## [GOAL OF THE EXERCISE]
Excluding pictures, what does the listing below contain from the line with "Viewport: 663px width, 362px height." up to and including the line with "Enable Show Smooth RSI, QQE Signal crosses", word for word?

## [RECORDS FOR THIS TASK]
- - -

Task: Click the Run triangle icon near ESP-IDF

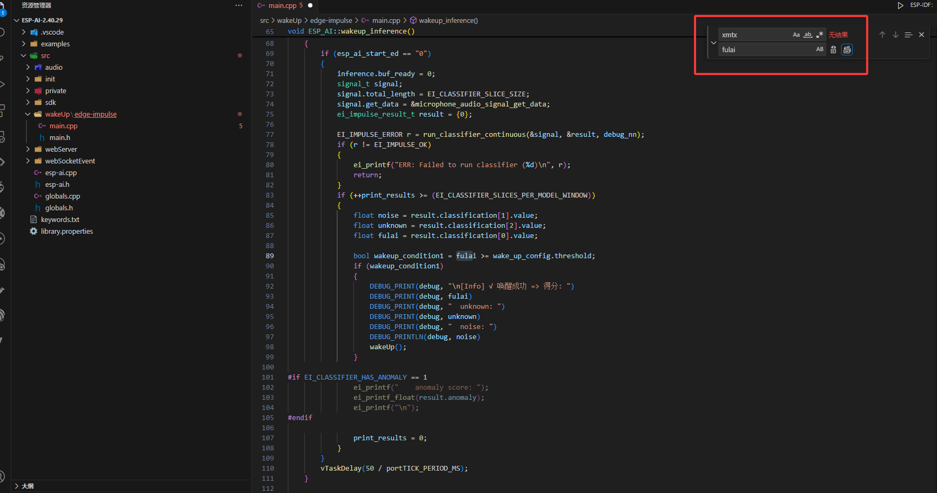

- - -

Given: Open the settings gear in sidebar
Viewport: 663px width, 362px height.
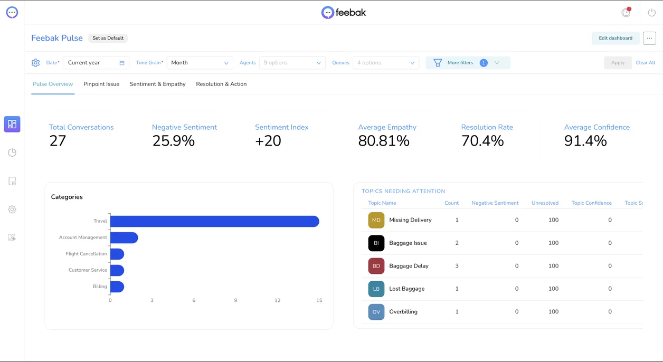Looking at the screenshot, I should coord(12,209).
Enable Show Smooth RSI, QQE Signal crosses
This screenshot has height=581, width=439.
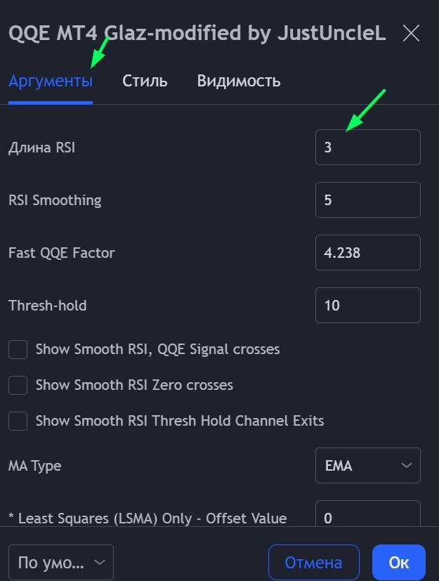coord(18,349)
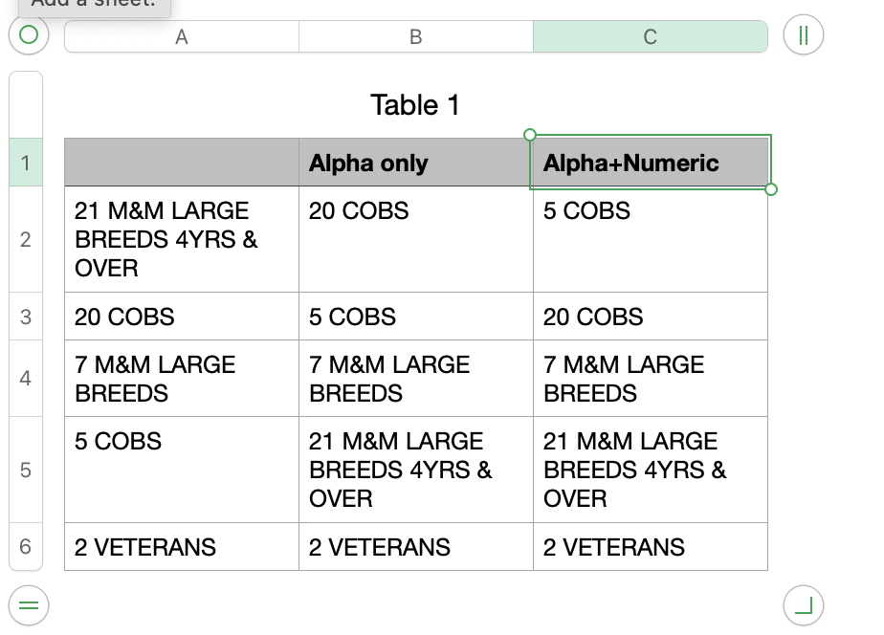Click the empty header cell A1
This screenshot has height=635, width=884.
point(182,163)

- - -

## [EXERCISE ANSWER]
Viewport: 663px width, 362px height.
Looking at the screenshot, I should coord(12,209).
Enable Show Smooth RSI, QQE Signal crosses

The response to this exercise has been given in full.